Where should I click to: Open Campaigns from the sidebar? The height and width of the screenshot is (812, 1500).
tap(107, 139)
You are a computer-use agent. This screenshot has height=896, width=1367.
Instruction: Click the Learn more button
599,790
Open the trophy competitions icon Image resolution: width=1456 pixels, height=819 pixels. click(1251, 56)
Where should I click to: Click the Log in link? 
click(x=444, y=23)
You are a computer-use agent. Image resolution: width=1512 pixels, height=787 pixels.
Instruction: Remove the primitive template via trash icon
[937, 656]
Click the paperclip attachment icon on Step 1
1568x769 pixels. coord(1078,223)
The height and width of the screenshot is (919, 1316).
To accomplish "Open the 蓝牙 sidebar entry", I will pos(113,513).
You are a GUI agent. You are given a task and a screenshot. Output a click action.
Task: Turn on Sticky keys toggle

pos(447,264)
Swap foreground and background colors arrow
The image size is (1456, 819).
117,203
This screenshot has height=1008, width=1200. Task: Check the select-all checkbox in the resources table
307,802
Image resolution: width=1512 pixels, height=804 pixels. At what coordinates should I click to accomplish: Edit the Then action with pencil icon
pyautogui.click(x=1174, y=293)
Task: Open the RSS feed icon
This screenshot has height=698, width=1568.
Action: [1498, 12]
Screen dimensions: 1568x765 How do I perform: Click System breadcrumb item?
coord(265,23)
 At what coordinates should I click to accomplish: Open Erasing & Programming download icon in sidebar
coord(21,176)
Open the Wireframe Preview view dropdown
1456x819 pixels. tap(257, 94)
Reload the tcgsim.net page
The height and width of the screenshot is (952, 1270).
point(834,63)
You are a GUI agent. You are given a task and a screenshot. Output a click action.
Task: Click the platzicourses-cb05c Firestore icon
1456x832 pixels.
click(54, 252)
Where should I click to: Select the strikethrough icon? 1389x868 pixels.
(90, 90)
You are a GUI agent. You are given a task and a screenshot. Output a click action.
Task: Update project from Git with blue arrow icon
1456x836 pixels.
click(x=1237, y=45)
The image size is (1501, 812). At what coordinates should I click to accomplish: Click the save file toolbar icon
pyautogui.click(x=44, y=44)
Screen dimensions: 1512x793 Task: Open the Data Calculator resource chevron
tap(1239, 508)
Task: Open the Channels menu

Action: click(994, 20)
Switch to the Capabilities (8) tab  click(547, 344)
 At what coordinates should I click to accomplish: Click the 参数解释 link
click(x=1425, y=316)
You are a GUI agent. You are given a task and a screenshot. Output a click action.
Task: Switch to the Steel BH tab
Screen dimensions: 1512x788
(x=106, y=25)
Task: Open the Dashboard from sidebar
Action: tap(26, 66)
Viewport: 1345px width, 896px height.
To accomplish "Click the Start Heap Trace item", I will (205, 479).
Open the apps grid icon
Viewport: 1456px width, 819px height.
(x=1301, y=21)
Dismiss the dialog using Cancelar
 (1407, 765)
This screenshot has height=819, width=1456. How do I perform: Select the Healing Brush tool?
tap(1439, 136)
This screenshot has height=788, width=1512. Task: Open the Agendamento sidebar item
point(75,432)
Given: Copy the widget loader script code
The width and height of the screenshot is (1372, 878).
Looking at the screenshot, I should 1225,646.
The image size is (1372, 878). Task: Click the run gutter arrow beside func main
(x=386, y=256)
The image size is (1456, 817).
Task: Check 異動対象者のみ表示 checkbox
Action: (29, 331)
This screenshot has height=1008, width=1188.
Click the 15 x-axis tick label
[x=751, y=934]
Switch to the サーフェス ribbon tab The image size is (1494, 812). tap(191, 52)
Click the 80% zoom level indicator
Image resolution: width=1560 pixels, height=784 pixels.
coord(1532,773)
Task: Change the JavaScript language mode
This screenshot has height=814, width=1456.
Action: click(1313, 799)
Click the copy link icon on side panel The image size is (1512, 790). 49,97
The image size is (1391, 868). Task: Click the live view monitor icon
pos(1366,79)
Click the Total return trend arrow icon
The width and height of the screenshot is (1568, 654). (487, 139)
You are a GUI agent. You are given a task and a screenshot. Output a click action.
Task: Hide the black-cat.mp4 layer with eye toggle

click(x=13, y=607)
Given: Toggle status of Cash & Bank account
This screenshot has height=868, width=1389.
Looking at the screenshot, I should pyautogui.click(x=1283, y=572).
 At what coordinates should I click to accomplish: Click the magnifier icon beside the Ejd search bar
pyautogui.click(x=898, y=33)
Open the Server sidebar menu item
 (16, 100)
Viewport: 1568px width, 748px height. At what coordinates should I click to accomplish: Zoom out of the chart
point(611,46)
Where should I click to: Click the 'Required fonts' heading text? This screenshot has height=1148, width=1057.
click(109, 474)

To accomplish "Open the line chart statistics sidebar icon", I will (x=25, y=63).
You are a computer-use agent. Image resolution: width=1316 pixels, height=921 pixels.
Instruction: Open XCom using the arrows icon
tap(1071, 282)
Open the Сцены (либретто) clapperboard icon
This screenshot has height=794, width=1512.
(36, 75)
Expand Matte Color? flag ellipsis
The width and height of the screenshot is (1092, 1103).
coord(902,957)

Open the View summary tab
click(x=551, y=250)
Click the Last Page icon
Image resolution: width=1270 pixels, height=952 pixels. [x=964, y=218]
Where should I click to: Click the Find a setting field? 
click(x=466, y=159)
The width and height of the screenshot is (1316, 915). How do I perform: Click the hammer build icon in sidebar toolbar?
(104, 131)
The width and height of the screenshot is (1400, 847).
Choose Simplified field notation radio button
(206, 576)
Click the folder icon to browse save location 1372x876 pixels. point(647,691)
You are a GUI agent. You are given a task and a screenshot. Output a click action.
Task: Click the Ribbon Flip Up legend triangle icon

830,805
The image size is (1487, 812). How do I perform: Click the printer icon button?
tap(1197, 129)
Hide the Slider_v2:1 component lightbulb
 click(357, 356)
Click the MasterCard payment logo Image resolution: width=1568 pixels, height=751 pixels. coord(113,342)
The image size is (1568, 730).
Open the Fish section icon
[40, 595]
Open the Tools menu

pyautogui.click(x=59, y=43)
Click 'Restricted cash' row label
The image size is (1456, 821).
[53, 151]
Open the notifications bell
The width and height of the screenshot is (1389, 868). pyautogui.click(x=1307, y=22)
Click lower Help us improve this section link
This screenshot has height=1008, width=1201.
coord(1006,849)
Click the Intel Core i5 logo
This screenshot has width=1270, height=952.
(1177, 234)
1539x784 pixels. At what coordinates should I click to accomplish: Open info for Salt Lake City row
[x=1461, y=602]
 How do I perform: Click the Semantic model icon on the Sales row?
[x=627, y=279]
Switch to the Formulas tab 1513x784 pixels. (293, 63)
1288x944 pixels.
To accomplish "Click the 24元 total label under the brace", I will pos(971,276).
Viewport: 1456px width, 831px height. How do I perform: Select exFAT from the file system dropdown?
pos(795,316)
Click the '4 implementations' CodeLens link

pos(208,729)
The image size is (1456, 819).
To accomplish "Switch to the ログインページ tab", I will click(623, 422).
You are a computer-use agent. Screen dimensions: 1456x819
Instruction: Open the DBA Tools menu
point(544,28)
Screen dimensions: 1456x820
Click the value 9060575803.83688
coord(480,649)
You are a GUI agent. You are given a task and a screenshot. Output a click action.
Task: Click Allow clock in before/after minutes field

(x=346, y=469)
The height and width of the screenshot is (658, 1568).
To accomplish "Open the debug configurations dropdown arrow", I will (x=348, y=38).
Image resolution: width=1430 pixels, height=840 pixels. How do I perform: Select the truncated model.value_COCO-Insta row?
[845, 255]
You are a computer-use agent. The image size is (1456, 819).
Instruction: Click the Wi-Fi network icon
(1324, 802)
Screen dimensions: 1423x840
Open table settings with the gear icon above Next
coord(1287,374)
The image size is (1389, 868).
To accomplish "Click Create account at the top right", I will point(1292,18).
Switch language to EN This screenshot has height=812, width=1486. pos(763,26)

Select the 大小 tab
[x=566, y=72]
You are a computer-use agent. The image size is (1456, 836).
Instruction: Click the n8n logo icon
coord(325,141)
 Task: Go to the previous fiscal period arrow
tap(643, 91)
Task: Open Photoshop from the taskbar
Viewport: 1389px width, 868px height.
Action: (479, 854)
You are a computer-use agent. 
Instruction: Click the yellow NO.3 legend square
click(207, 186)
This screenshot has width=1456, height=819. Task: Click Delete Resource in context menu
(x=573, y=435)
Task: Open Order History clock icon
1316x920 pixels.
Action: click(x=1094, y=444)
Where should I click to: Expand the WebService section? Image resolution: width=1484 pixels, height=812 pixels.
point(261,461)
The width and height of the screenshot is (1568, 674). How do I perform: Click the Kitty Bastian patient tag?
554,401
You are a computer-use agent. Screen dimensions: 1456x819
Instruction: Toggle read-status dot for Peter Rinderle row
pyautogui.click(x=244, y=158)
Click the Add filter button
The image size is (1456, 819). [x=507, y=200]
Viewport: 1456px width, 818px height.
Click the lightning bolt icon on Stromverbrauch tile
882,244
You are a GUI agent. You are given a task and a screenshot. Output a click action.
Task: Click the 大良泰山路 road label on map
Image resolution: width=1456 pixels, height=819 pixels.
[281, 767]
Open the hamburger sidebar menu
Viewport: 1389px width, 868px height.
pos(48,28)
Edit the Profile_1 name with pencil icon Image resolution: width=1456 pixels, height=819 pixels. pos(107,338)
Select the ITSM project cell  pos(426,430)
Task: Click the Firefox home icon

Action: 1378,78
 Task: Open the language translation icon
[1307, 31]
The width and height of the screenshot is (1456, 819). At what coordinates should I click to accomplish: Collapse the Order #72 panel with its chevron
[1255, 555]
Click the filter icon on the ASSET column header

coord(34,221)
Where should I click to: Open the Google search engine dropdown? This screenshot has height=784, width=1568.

• _TASK OBJECTIVE_
Of all the entries above, repeat only the lines from the line that has "Given: Copy the widget loader script code" to the line that has "Task: Change the JavaScript language mode", both lines included, exactly.

• _TASK OUTPUT_
Given: Copy the widget loader script code
The width and height of the screenshot is (1372, 878).
Looking at the screenshot, I should 1225,646.
The image size is (1372, 878). Task: Click the run gutter arrow beside func main
(x=386, y=256)
The image size is (1456, 817).
Task: Check 異動対象者のみ表示 checkbox
Action: (29, 331)
This screenshot has height=1008, width=1188.
Click the 15 x-axis tick label
[x=751, y=934]
Switch to the サーフェス ribbon tab The image size is (1494, 812). tap(191, 52)
Click the 80% zoom level indicator
Image resolution: width=1560 pixels, height=784 pixels.
coord(1532,773)
Task: Change the JavaScript language mode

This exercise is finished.